Category Archives: Posture and Back Pain

Common Training Problems – Low Back Pain

Anyone who plays sports or exercises regularly has probably experienced a variety of common body ailments or pain syndromes. It’s pretty hard to use your body to it’s fullest potential without running into issues like shoulder pain, or lower back pain. In my own athletic and exercise career I’ve managed a good number of these injuries, and thought it might be helpful to share some insight.

Lower back pain is a very common condition. A prevalent statistic is that 80% of people will experience some degree of low back pain in their lives. Based on my own personal and professional experience I’ve got to think that the number is at least that high, if not higher.

The thing about back pain is that it can come in a variety of shapes and sizes, and for a lot of different reasons. My own back pains over the years have been related to pelvic malalignment due to a leg-length discrepancy. When I don’t train as regularly as I should, or I try to lift too heavy, I sometimes tweak my lower back and disrupt the alignment of my spine or sacrum (part of the pelvis). This happened to me recently and I spent most of the last weekend face down with ice on my back.

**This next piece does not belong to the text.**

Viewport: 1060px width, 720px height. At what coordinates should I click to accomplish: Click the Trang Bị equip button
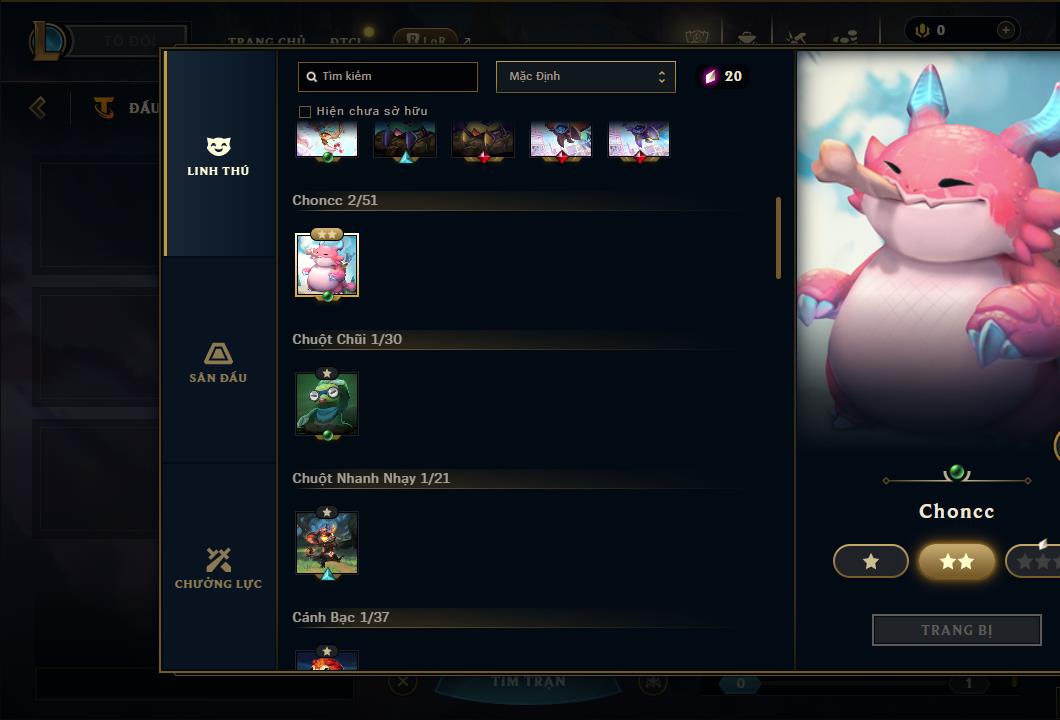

There are a number of things we all can do to help prevent lower back pain, as well as reduce the severity of an acute incident. With a good working knowledge of your own lower back you should be able to minimize the impact that back troubles have on your life.

Always remember to perform a progressive warm-up before training or sports, and get medical approval before beginning a new fitness program, especially if you have a history of lower back pain or injury.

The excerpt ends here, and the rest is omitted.